Dalla frutta ai legumi, 9 consigli salvacuore dai cardiologi Usa
Nelle nuove lineeguida alimentari no a cibi industriali, sì a piatti semplici
Dall'apporto calorico adeguato ai propri ritmi al consumo di frutta, verdura, legumi e altre proteine sane: mangiare sano fa bene al cuore, come indicano le linee guida della Società Americana di Cardiologia pubblicate sulla rivista Circulation e sintetizzate in 9 consigli salvacuore legati all'alimentazione. Il primo consiglio invita a regolare l'apporto e il dispendio energetico per raggiungere e mantenere un peso corporeo sano, cercando di bilanciare la quantità di cibo con l'attività fisica.
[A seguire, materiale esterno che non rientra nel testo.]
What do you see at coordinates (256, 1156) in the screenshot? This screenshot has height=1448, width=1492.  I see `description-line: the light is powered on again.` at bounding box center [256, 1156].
I cardiologi americani raccomandano inoltre di preiligere il consumo di una grande quantità e varietà di frutta e verdura, includendo prodotti di diversi colori. Ammessi anche prodotti in scatola e surgelati. C'è anche l'invito a preferire i cereali integrali a quelli raffinati. Pane e riso integrali e fiocchi d'avena sono indicati come le scelte migliori. Meglio preferire fonti proteiche sane, preferendo i legumi alla carne. Sì anche a frutta secca e semi e al consumo regolare di pesce e frutti di mare; latticini a basso contenuto di grassi o magri. Se si desidera la carne rossa, è meglio scegliere tagli magri ed è preferibile evitare prodotti industriali come wurstel, hamburger, salsicce, sempre limitando le porzioni. Quanto ai grassi, vanno preferiti l'olio extravergine e quelli di noci, semi, avocado. No netto al cibo industriale dai cardiologi Usa, che invitano a optare per alimenti il più possibile vicini al loro stato naturale, con un minimo di ingredienti commerciali aggiunti, piuttosto che per quelli industriali, ricchi di additivi come merendine, piatti pronti, pizza surgelata. E' inoltre preferiile ridurre al minimo gli zuccheri aggiunti in bevande e alimenti, limitando bibite e cibi zuccherati come snack, yogurt aromatizzati, cereali pronti per la colazione. Meglio scegliere alimenti a basso contenuto di sodio, cucinando con poco o senza sale e facendo attenzione alle fonti nascoste di sodio negli alimenti confezionati e preparati industrialmente. Meglio insaporite i piatti con alternative più sane come erbe aromatiche, spezie o limone al posto del sale. Indine è bene limitare gli alcolici perché l'alcol aumenta il rischio di ipertensione e di altre patologie. "Queste linee guida si applicano ovunque si mangi e sin da piccoli a casa, a scuola, al lavoro, al ristorante. L'obiettivo è il progresso, non la perfezione", osserva una delle autrici delle linee guida, Alice Lichtenstein della Tufts University a Boston.